Serenity, 2007, is an exquisite example of Damien Hirst's series of Kaleidoscope Paintings. Presenting a myriad of delicate iridescent butterfly wings against a clear backdrop, the work is both visually delectable and conceptually profound. The weightlessness and fragility of the butterfly’s wings is blurred into a shimmering abstraction that investigates notions of transience and vulnerability. Commenting on their deeper, bitter-sweet meaning, Hirst describes them as ‘pathways through the darkness’ able to propulse the viewer into an imaginary space between life and death (Damien Hirst, quoted in Amie Corry, ‘Light in the Darkness’, Damien Hirst: The Complete Psalm Paintings, London, 2015, p. 11). A one of a kind contemporary vanitas, the present canvas departs from the stained glass window design which inspired many works from this series.
Whilst the thematic trope of life and death has continuously underpinned the conceptual core of Hirst’s work since his graduation from Goldsmith’s University, London, the artist’s butterfly paintings first emerged in 1989. Hirst confessed that the genesis of these works happened almost by chance: ‘I [wanted] it to look like an artist’s studio where he had had coloured canvases wet and the butterflies had landed in them. I remember painting something white once and flies landing on it, thinking “Fuck!” but then thinking it was funny. This idea of an artist trying to make a monochrome and being fucked up by flies landing in the paint or something like that… The death of an insect that still has this really optimistic beauty of a wonderful thing’ (Damien Hirst, quoted in Mirta D’Argenzio, ‘A Different Kind of Love: Damien Hirst Interviewed’, Damien Hirst: The Agony and the Ecstasy, exh. cat., Museo Archeologico Nazionale di Napoli, Naples, 2004, p. 83).
Representative of Hirst’s artistic tone, mediating levity and irony, Serenity encapsulates the artist’s exquisite command of balance and subtle thematic complexities.
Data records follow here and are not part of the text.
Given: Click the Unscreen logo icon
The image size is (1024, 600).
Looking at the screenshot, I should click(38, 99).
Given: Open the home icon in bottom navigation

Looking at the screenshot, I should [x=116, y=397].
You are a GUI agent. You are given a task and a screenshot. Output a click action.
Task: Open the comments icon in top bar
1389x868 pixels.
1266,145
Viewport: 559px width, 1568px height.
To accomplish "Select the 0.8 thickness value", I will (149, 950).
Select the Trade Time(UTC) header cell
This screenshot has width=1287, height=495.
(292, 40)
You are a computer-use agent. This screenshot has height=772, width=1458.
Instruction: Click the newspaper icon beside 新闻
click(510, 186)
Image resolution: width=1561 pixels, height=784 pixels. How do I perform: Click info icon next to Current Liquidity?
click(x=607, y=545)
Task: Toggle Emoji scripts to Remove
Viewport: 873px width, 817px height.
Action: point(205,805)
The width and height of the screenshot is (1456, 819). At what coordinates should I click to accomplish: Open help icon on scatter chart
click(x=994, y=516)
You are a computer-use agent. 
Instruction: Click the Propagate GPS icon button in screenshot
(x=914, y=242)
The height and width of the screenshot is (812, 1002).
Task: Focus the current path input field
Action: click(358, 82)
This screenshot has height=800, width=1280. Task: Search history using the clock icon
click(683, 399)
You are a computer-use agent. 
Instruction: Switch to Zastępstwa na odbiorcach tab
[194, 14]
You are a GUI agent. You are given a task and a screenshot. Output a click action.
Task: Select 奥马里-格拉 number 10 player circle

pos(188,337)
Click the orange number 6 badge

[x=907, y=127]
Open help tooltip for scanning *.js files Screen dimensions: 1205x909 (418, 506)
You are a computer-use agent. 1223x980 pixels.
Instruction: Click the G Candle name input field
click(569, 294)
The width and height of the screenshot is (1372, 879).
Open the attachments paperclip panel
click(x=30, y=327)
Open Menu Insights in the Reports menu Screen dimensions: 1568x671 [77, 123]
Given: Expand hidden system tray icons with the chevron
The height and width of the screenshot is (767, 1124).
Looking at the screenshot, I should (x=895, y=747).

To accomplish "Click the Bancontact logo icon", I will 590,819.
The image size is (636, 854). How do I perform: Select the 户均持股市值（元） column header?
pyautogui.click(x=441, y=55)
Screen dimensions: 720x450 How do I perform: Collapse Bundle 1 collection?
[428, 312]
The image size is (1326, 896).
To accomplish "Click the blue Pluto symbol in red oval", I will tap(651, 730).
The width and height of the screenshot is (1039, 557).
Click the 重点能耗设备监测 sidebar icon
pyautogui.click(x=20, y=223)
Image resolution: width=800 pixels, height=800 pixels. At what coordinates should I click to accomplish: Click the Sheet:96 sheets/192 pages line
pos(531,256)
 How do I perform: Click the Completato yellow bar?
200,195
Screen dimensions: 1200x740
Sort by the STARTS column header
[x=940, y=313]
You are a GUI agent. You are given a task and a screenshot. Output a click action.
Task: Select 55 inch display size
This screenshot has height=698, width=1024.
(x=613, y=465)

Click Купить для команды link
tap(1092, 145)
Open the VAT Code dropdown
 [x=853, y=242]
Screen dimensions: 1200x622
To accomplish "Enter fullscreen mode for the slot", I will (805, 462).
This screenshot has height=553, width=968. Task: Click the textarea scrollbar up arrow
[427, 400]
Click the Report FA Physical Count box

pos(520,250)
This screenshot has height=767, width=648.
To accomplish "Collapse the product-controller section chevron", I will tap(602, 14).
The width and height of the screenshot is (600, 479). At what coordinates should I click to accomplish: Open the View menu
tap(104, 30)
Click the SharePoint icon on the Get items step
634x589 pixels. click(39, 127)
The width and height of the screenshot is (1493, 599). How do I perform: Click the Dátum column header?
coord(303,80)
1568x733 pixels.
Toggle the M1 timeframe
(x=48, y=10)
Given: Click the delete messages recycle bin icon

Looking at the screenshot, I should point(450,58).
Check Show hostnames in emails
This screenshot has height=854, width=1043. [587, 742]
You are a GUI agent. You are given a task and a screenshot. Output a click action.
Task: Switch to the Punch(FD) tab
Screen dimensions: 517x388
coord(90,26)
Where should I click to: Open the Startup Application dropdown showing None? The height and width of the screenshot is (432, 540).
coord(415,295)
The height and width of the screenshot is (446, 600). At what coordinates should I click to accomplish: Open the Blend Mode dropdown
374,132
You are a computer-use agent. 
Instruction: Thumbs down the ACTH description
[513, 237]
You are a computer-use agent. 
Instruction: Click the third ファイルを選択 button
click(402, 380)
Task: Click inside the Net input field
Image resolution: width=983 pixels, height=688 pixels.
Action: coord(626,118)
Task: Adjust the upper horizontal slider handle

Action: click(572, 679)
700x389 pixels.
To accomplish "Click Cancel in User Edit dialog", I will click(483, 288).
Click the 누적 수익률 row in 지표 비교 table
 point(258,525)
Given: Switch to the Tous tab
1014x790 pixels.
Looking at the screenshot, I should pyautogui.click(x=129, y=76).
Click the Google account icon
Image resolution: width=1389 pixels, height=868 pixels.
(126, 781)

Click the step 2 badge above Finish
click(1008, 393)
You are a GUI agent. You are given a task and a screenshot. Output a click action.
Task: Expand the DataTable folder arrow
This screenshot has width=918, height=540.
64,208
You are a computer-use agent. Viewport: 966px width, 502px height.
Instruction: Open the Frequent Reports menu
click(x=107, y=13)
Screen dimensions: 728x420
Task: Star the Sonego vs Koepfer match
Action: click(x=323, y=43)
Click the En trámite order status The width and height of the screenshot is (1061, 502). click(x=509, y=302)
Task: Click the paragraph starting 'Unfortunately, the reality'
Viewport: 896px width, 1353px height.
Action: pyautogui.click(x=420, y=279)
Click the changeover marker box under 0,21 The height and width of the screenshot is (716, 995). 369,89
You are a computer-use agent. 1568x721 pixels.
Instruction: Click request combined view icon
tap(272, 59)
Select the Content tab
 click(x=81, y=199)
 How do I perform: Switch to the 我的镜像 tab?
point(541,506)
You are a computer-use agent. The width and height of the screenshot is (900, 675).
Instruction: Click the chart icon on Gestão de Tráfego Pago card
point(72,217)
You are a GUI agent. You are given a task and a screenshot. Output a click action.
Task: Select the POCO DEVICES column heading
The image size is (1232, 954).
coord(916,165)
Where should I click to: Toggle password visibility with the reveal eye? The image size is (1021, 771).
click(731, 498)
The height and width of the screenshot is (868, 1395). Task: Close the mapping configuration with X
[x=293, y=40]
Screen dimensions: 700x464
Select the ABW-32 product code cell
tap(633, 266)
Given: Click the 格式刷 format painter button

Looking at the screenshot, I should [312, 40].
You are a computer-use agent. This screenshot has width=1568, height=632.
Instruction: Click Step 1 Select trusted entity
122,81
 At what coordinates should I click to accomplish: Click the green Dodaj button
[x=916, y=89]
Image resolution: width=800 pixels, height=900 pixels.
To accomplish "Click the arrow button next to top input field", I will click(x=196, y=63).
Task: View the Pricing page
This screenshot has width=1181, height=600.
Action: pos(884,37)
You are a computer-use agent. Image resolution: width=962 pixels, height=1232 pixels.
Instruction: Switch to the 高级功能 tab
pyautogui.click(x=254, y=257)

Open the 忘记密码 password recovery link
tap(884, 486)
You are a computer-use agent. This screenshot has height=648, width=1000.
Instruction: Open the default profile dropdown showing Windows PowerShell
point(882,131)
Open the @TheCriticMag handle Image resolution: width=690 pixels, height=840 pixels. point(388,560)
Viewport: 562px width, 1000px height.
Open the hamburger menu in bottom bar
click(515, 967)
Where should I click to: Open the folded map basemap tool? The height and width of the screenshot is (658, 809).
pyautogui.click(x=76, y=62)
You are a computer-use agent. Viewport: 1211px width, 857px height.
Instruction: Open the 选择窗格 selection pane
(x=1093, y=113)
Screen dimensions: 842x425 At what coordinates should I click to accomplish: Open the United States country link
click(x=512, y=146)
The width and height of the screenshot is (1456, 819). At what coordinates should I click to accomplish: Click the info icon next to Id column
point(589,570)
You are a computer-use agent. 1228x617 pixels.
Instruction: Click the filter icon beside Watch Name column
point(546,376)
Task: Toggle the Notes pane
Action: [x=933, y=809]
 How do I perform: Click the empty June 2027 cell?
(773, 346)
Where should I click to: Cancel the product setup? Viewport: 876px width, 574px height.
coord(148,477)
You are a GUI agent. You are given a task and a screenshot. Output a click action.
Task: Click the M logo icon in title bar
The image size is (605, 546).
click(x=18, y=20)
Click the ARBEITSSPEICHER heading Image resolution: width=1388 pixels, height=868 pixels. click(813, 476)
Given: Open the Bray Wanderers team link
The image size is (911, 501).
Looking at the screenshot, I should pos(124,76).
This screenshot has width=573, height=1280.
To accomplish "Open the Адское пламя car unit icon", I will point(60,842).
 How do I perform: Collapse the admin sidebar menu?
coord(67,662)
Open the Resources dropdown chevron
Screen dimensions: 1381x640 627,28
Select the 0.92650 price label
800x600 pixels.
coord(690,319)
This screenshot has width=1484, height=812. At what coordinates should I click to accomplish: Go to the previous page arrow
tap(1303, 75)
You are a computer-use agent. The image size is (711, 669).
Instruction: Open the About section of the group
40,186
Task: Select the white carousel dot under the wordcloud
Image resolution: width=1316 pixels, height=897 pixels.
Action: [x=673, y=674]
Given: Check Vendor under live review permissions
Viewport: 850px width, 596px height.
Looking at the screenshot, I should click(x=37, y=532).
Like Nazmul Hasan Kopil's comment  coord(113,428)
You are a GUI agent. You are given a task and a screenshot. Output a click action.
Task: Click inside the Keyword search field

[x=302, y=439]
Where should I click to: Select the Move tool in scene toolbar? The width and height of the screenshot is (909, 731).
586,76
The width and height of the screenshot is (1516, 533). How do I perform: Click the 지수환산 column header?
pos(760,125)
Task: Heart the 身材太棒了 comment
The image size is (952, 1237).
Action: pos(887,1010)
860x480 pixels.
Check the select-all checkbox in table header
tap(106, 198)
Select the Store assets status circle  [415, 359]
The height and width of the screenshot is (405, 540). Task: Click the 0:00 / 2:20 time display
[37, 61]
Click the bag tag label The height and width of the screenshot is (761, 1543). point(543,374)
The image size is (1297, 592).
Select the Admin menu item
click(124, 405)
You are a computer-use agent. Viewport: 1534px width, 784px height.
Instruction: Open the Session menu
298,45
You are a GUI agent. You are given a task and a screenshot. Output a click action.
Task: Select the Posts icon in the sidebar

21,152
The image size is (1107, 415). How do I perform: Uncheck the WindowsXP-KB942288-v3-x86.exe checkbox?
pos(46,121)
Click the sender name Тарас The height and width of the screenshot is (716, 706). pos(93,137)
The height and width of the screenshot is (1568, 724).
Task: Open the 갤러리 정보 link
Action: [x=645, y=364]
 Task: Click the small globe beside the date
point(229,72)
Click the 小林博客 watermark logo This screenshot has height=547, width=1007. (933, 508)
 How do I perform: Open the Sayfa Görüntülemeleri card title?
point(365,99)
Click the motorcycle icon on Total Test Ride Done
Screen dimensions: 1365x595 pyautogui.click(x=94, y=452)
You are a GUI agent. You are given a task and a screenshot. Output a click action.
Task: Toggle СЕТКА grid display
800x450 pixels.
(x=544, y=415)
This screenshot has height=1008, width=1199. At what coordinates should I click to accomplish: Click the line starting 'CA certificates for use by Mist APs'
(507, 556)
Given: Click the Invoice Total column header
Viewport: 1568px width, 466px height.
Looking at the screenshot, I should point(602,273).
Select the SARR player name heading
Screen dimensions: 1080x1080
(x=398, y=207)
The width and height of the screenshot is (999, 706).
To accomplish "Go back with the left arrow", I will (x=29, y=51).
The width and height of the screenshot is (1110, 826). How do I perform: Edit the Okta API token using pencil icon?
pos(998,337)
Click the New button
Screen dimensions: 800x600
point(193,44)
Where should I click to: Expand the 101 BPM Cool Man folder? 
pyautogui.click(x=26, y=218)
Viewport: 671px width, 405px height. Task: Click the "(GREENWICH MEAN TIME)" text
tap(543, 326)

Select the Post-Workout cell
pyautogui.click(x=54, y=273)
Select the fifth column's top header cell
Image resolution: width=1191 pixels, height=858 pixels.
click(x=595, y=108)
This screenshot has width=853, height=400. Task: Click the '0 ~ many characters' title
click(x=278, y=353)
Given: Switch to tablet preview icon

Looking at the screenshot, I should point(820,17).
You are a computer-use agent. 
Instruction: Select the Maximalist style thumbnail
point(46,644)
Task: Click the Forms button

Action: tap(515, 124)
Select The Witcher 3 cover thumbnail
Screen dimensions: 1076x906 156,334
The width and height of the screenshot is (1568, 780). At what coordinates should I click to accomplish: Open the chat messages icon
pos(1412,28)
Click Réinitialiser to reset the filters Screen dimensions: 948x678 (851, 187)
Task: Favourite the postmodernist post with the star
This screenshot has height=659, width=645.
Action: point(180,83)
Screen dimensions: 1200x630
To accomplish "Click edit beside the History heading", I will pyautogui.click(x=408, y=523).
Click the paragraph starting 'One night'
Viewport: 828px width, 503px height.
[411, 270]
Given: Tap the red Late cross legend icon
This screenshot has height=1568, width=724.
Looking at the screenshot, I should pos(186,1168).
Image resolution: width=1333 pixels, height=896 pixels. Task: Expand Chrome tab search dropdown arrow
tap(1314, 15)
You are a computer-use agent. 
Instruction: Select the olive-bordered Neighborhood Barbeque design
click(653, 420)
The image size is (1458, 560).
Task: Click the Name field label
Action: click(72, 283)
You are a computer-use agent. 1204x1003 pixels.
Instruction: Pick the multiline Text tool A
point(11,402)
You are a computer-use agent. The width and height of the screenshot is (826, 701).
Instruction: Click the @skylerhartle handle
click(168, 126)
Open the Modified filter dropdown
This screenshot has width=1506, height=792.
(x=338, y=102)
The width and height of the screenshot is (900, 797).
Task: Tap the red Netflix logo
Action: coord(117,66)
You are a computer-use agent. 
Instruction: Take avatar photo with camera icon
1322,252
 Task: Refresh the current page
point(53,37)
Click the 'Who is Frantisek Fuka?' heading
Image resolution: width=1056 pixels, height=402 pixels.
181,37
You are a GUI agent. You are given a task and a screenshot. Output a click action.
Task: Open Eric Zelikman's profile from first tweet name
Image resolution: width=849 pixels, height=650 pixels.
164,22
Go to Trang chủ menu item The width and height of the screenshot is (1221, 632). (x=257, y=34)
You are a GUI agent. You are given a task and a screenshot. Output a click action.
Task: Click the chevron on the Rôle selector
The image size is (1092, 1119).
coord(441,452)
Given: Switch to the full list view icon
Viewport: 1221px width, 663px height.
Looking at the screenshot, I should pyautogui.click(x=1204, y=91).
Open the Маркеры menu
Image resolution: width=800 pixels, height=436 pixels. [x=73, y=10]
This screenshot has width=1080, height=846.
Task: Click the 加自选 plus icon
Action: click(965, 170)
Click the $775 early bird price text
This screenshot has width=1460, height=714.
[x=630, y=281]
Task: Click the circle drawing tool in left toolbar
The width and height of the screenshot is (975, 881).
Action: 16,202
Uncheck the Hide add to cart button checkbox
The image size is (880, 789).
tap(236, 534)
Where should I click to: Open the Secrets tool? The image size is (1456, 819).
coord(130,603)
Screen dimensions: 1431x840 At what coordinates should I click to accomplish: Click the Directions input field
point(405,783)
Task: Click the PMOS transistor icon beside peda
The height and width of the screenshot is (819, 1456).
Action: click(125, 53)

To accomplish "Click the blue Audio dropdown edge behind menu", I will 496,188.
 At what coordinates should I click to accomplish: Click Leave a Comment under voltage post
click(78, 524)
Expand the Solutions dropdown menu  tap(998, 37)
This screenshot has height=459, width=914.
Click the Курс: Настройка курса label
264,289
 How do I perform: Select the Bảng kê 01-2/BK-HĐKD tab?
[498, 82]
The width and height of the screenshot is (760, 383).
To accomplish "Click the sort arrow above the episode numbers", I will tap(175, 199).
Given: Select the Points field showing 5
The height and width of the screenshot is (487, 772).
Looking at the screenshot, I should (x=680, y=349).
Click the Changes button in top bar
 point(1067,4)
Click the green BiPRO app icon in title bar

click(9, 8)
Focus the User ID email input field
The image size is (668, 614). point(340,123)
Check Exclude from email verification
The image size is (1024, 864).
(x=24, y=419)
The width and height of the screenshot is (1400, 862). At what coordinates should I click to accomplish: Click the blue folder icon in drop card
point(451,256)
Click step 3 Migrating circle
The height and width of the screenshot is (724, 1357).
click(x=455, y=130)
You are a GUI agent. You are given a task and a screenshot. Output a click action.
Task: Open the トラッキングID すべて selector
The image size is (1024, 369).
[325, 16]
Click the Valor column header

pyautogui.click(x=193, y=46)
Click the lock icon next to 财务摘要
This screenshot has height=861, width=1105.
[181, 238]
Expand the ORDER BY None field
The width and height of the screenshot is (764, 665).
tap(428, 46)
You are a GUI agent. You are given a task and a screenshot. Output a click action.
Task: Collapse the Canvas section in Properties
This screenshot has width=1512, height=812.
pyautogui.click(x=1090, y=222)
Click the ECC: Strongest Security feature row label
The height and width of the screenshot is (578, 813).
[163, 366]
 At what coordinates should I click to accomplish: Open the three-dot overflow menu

Innocuously charming at first glance, the present work takes on sombre associations upon closer inspection, transcending the beautiful appearance of the butterflies’ colourful wings to bring attention to their crystallised state. The butterfly’s life, punctuated by the cycles of being a caterpillar, morphing into a pupa finally becoming a butterfly is a powerful metaphor for life itself, containing within it the potent mysteries of death, reincarnation and resurrection. In Hirst’s own words, ‘You have to find universal triggers, everyone's frightened of glass, everyone's frightened of sharks, everyone loves butterflies’ (Damien Hirst, quoted in Gordon Burn and Stuart Morgan eds., I Want To Spend The Rest Of My Life Everywhere, With Everyone, One To One, Always, Forever, Now, London, 1997, p. 132).